I don't think TFR>2.1 is compatible with affluent liberal modernity without speculative innovations in the class of artificial wombs and AI childrearing with no humans in the loop, so I'd rather just enjoy its boons while they last. We'll have to destroy freedom and fun to get TFR up eventually anyway; why be in a hurry about it?

See this paper (randomly lifted from Google) and everything that it cites. I haven't personally experienced the Japanese workplace, but I have worked with and socialised with many Japanese people (and do not have a language barrier), and the core thesis essentially rings true. The role of the senior is fundamentally ceremonial, and any significant decisions affecting the group are always based on meticulous vibe-checking. A senior or authority who fails to vibe-check and just steamrolls their personal preference will find themselves sidelined in the most Mean Girls way imaginable, unless it's literally a doddering old (wo)man with a long social track record in which case they will be superficially humoured while the actual decisions are carefully made behind their back.

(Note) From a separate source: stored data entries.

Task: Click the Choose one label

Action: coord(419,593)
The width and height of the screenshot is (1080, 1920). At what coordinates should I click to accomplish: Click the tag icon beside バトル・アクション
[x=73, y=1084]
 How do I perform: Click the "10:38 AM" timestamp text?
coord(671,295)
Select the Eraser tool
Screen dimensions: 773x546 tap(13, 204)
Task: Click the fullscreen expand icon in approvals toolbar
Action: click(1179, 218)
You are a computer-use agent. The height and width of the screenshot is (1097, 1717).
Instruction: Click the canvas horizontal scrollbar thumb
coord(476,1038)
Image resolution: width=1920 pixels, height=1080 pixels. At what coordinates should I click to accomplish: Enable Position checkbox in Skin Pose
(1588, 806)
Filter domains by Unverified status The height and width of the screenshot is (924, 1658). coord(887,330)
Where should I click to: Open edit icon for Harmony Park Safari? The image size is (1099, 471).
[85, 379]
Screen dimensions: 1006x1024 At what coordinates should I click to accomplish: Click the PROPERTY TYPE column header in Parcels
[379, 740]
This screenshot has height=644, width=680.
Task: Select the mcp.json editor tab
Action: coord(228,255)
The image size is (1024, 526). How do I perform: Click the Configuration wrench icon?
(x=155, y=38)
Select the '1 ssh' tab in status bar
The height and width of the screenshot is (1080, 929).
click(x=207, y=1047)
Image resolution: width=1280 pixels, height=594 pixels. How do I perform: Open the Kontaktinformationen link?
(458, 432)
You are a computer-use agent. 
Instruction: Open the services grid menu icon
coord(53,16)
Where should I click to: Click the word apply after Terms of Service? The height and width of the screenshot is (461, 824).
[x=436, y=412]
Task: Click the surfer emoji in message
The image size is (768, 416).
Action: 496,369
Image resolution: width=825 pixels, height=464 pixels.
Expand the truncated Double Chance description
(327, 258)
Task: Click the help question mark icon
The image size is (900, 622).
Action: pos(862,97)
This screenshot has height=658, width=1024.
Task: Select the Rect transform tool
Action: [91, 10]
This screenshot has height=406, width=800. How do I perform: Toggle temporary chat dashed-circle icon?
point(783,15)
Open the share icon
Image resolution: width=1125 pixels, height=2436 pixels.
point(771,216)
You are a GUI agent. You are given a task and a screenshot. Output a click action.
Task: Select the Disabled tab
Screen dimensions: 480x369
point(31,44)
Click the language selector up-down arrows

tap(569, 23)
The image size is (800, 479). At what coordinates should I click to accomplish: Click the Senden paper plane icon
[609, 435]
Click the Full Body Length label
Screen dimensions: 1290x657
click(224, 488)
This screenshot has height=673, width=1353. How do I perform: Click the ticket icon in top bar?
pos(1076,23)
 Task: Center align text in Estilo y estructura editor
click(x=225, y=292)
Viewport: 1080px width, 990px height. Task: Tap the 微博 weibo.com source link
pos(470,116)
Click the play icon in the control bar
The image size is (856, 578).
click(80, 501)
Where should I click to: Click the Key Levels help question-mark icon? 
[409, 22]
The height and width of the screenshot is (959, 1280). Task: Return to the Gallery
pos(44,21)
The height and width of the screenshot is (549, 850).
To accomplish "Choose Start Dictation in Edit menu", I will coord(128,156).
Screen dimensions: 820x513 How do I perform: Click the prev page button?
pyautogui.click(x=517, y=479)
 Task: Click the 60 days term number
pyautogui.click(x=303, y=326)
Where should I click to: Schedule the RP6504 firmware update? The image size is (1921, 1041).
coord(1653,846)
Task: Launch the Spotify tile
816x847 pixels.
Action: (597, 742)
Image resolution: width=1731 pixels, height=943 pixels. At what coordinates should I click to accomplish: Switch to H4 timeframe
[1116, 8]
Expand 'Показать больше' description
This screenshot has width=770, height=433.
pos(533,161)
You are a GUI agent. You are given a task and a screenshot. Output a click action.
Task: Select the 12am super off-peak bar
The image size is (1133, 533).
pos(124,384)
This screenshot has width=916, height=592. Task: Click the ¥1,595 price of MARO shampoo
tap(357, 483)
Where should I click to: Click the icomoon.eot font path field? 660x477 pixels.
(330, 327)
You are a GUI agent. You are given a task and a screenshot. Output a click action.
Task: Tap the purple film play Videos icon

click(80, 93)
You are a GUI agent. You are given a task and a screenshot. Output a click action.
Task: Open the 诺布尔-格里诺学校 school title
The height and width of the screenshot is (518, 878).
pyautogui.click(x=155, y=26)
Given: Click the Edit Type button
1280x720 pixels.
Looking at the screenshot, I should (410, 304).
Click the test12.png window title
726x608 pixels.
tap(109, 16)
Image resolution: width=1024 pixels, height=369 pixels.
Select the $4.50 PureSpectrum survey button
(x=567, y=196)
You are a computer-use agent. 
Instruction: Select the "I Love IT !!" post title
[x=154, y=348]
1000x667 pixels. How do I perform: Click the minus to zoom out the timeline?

That's a lot of speculative theories and subjective experience that may really just be yours (maybe about 1/3 of research papers I have built on had women first authors, and I'm in a hard theory corner of CS). Either way, the picture you paint of the impact of women in the workplace seems nothing short of apocalyptic, so wouldn't you expect at least some examples of societies that don't allow it outperforming those that do? Instead, on top of the steamrolling dominance of egalitarian Western society, we are now seeing the ascendancy/imminent superiority of China which at least anecdotally places even more women in competitive tail jobs.

Everyone can use that suffix, and it is not exclusively agreement-seeking (a simple そうだね。 has all the vibes of an English "Right."~"I see.", and the Facebook "like" button is translated as いいね).

In that particular case, I never found out. It was an undergrad that I only intersected with as we both TAed the same course, and my curiosity about undergrad drama was no longer high enough to seek out information that was not volunteered.

On another occasion, there was a mixed undergrad/grad bouldering group I was in for a while, and one of the undergrad girls (who seemed to be socially fairly central to the group before) suddenly stopped coming. I asked why I hadn't seen her around and the only response I got was "X? Oh, X is cancelled." Some of the other undergrads present just turned around and did some sort of "oh yeah, there was that" raised-eyebrows nod. - me: "Huh? What happened?" - interlocutor, repeating: "She's cancelled." I didn't pry further. Figures what they have going on.

But she understood that intuitively, which is why she didn't ask her female friends. If she did ask, the reply, however superficially encouraging, probably would have carried an undertone of "really? you are asking about that?" that she would also have caught on to. The point is that female (and oldschool Japanese) norms are not actually reducible to "Male Westerner culture, with a layer of obscuring passive-aggressive misdirection applied on top"; communication really is supposed to bottom out in getting a hint, and making sure that others get the hints that you want to drop, with no truthful explanation in words being accessible as a last resort, and yet it works if everyone cooperates on it. (Whether it is a global or merely a local optimum is another question.)